Central banks have adopted different approaches to the problem, though. Brazil’s intervention in the swaps market rather than selling dollars outright means it did not have to deplete its foreign exchange reserves. Peru’s central bank placed $181 million in deposit certificates to halt the sol’s decline.
Central banks can more easily weaken a currency because they have the power to print more; defending an exchange rate is limited by the amount of foreign exchange reserves on hand.
That’s not a problem for many Asian central banks, which have reserve stockpiles running into the billions and, in China’s case, trillions of dollars.
But sources at the Reserve Bank of India said authorities were reluctant to intervene more aggressively because its reserves are limited.
“If we do intervene at all, it will be with a very narrow objective of smoothing what might be a very volatile market situation, nothing beyond that,” Deputy RBI Governor Subir Gokarn told a television channel in India on Friday.
The rupee has been the worst performer among major Asian currencies of late, hitting a two-year low against the dollar this week. The central bank has pushed up interest rates aggressively in an attempt to counter inflation.

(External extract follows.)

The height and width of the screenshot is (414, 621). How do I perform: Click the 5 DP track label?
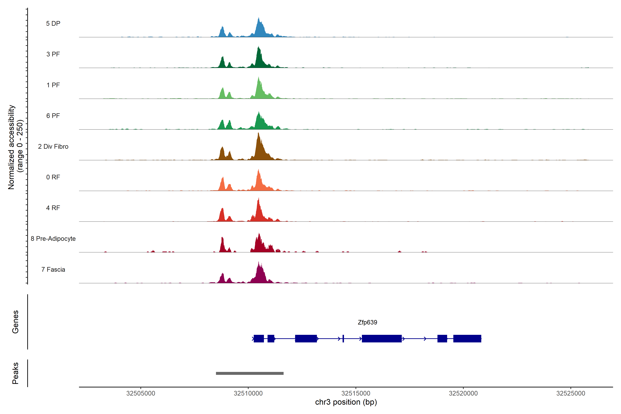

Traders estimated the local currency authorities in Korea dumped about $4 billion in dollars on Friday, helping the won gain to 1,166.0 per dollar from 1,179.8 on Thursday.
China’s tightly controlled renminbi also fell against the dollar in the offshore market Friday as investors bet Beijing would slow recent currency gains as the global outlook worsens.
The spot renminbi trades in a narrow band against the dollar but China’s central bank had repeatedly set its midpoint at record highs over the last month to help counter inflation.
Some investors fear that may stop if growth slows, recalling China’s attempt to freeze the yuan against the dollar in the aftermath of the 2008 financial crisis.
Developed economies such as Japan and Switzerland are facing an altogether different problem. Both are value as safe havens by global investors in times of trouble, which puts unwanted upward pressure on their exchange rates.
Unlike emerging markets, the Japanese and Swiss economies are struggling, and strong currencies hurt export and tourism industries and threaten to weaken growth even more.
The Swiss central bank has responded by selling enough francs to maintain a target of 1.20 per euro, well off a record high of 1.0075 hit in August.
Japan also interviewed in August as the yen soared to a record high against the dollar, and with the yen still hovering near its all-time high, markets fear another strike.
“We’ve been saying all along that we will take decisive action against speculative, excessive yen rises that deviate from economic fundamentals,” Finance Minister Jun Azumi said Thursday in Washington, where G20 leaders gathered.